It matters even more because the wrong instinct here is so natural and so well-rewarded in the short run. More predictors always raise \(R^2\). Always — not usually, not on average, but as a mathematical certainty. So if you let \(R^2\) pick, you will pick the biggest model every single time, and you will feel like you are being rigorous while doing it, because you are pointing at a number that went up. This week installs the two things that protect you: tools that penalize complexity (adjusted \(R^2\), AIC) so the comparison is fair, and the discipline to treat those tools as advisors rather than oracles. Selection is where statistical modeling stops being a procedure and becomes a craft — and where the temptation to outsource the craft to a stepwise algorithm is strongest and most dangerous.

Learning goals

By the end of this week you should be able to:

Explain why adding any predictor — even a useless one — can only raise (never lower) the training \(R^2\), and why that makes raw \(R^2\) useless as a tiebreaker between models of different sizes.
Describe how adjusted \(R^2\) and AIC repair the comparison by charging a penalty for each predictor, so that a predictor must earn its place by explaining more than noise would.
Compare a set of candidate models on adjusted \(R^2\) and AIC, read an AIC() table, and identify the parsimony sweet spot — the smallest model that captures essentially all the signal.
Articulate why model selection is a judgment informed by these criteria, not an algorithm that returns the one true model, and name the specific dangers of treating stepwise selection as objective truth.
Defend a chosen model to someone who only looked at \(R^2\) and wanted the biggest one.

Core vocabulary

Parsimony. The preference for the simplest model that adequately explains the data — fewest moving parts for the explanation you need. Often called Occam’s razor in this setting.
\(R^2\) (coefficient of determination). The fraction of variation in \(y\) the model accounts for on the training data. Monotonically non-decreasing in the number of predictors — it can never go down when you add one.
Adjusted \(R^2\). A version of \(R^2\) that penalizes the model for each predictor it spends. It rises only when a new predictor explains more than a useless predictor would be expected to by chance.
AIC (Akaike Information Criterion). A model-comparison score that balances fit against complexity: \(\mathrm{AIC} = -2\,\ell + 2k\), where \(\ell\) is the maximized log-likelihood (fit) and \(k\) is the number of parameters (complexity). Lower is better. Only differences in AIC between models on the same data are meaningful.
Penalty for complexity. The “\(+2k\)” in AIC and the degrees-of-freedom correction in adjusted \(R^2\): the price a model pays per predictor, so that fit has to be bought, not gifted.
Stepwise selection. An automated procedure that adds or removes predictors one at a time to optimize a criterion. Convenient, widely used, and routinely misread as objective truth — it is neither.
Parsimony sweet spot. The model where adding the next predictor stops buying meaningful explanation — the point where the criteria flatten out and bigger stops being better.

Concept development

More predictors always raise \(R^2\) — so \(R^2\) can’t pick

Start with the fact that breaks the naive approach. Take any model and add one more predictor — any predictor at all. The new model’s training \(R^2\) will be at least as large as the old one’s, and in practice strictly larger. This is not a tendency or an empirical regularity; it is a mathematical guarantee of least squares. The reason is simple once you see it. Least squares chooses coefficients to minimize the sum of squared residuals. Adding a predictor enlarges the set of models the fitter can choose from — it can always set the new coefficient to exactly zero and recover the old model, so it can never do worse, and it will only set it to zero if no nonzero value helps at all. With real data, some nonzero value always shaves at least a sliver off the residuals, even if that predictor is pure noise. So \(R^2\) ticks up.

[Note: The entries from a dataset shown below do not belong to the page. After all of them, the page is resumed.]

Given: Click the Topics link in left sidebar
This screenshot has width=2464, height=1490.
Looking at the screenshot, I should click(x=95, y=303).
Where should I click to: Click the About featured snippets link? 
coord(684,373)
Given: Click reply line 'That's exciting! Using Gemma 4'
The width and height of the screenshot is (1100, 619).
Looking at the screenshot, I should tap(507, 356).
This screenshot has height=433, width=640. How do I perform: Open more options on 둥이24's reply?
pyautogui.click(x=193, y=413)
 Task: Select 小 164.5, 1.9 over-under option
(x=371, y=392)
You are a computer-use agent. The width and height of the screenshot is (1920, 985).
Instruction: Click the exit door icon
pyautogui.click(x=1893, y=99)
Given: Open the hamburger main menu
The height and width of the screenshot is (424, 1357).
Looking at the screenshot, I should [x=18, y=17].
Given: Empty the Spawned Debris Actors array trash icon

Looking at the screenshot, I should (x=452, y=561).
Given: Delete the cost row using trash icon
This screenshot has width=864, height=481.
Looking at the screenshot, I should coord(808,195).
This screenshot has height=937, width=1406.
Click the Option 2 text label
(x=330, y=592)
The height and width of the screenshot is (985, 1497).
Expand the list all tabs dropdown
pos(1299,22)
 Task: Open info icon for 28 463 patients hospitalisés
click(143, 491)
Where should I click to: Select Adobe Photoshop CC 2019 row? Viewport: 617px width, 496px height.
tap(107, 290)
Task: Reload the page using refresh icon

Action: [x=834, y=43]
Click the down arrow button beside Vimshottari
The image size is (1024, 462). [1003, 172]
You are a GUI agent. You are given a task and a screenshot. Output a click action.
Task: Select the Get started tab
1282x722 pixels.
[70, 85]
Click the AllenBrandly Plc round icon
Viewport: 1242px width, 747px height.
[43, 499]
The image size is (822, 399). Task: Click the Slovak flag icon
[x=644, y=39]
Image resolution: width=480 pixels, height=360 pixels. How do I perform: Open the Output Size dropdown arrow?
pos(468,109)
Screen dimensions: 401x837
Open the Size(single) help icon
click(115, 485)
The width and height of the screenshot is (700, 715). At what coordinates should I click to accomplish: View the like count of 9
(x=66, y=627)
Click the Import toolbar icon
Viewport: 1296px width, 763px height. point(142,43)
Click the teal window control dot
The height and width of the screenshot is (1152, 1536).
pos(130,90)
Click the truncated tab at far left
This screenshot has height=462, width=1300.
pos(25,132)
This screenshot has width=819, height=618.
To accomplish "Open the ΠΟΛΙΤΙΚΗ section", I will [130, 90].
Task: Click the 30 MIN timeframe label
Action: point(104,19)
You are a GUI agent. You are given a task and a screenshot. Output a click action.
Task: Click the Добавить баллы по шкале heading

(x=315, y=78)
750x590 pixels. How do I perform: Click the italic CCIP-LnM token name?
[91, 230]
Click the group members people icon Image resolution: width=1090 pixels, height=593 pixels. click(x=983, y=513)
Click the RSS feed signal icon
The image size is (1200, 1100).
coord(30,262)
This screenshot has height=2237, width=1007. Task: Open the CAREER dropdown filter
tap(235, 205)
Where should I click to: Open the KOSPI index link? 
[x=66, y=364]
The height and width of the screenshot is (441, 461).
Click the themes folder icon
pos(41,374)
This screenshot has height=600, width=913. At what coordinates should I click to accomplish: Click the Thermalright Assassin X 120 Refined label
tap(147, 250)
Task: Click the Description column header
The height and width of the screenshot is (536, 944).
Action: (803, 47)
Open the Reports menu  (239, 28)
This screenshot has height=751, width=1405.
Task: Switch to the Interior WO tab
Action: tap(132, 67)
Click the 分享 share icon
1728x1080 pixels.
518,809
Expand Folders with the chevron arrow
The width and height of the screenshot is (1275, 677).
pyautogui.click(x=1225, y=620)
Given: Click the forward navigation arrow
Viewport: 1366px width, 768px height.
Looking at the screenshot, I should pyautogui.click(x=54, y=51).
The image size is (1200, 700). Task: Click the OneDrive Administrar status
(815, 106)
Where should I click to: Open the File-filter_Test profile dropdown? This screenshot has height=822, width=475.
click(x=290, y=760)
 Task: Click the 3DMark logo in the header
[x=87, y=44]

Sit with the consequence. Suppose you generated a column of random numbers — coin flips, dice, anything with no relationship to final whatsoever — and added it to your model. The training \(R^2\) would still go up. Slightly, but up. A criterion that rewards you for adding noise is worse than useless as a tiebreaker; it is actively misleading, because it dresses complexity up as improvement. This is the same optimism you met in Week 10 wearing a different coat: training fit always flatters the bigger model, so training fit can never be the thing that tells you to stop. If \(R^2\) is your judge, the kitchen-sink model wins every contest it enters, and you will never once be warned that you have overbuilt.

Adjusted \(R^2\) and AIC — making complexity cost something

The repair is to make every predictor pay rent. Two tools do this, and you should know both.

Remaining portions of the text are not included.